Outra preocupação de Monique é com a mãe idosa, de 70 anos, que mora na mesma casa. Mas, segundo ela, a mãe não pegou a doença, apesar de ser fumante e fazer parte do grupo de risco. “Apesar de os meus sintomas terem sido leves, foi um pesadelo”, resumiu a jornalista. Ser portadora do vírus soou como uma sentença de morte para ela. No seu caso, um dos pontos que ajudaram, na sua opinião, a não virar um caso grave foi seu estilo de vida saudável. “Alimentação é a base de tudo.”
Natália Leite, técnica de enfermagem
No dia 25 de março, a técnica de enfermagem Natália Leite, de 35 anos, começou a ter sintomas de uma gripe normal: tosse, espirros e nariz escorrendo. Foi a uma UPA e o médico a diagnosticou com gripe, H1N1. Natália, que trabalha em um hospital público, foi afastada do serviço e começou o tratamento em casa.

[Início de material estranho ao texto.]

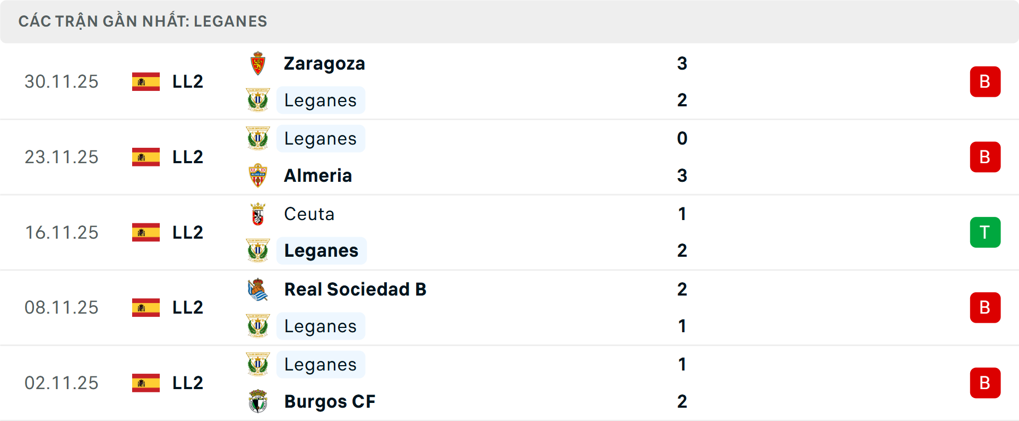The image size is (1019, 421).
Task: Click the green T result badge
Action: coord(985,232)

Com o passar dos dias, o quadro piorou: veio a febre alta, que chegava 40 graus, perda de paladar, olfato e dor nos pulmões, como se tivessem sendo esmagados. Ela voltou ao médico, fez o teste e confirmou que estava com covid-19. “O sintoma é de uma gripona: quando tosse, dói os pulmões, achei que fosse morrer”, contou.
No começo, ela não acreditou que estivesse com a doença, pois tomava todos os cuidados de higiene e no hospital onde trabalha cuida de uma ala isolada, onde estão pacientes sem relação com a pandemia.
Depois do diagnóstico, o médico recomendou que continuasse o tratamento em casa e só fosse ao hospital se tivesse falta de ar. Natália mandou o filho menor, de 4 anos, para a casa do pai, e ficou na companhia do filho maior, de 14. “No dia 9 vou refazer o teste para ver se o vírus foi embora.”
As informações são do jornal O Estado de S. Paulo.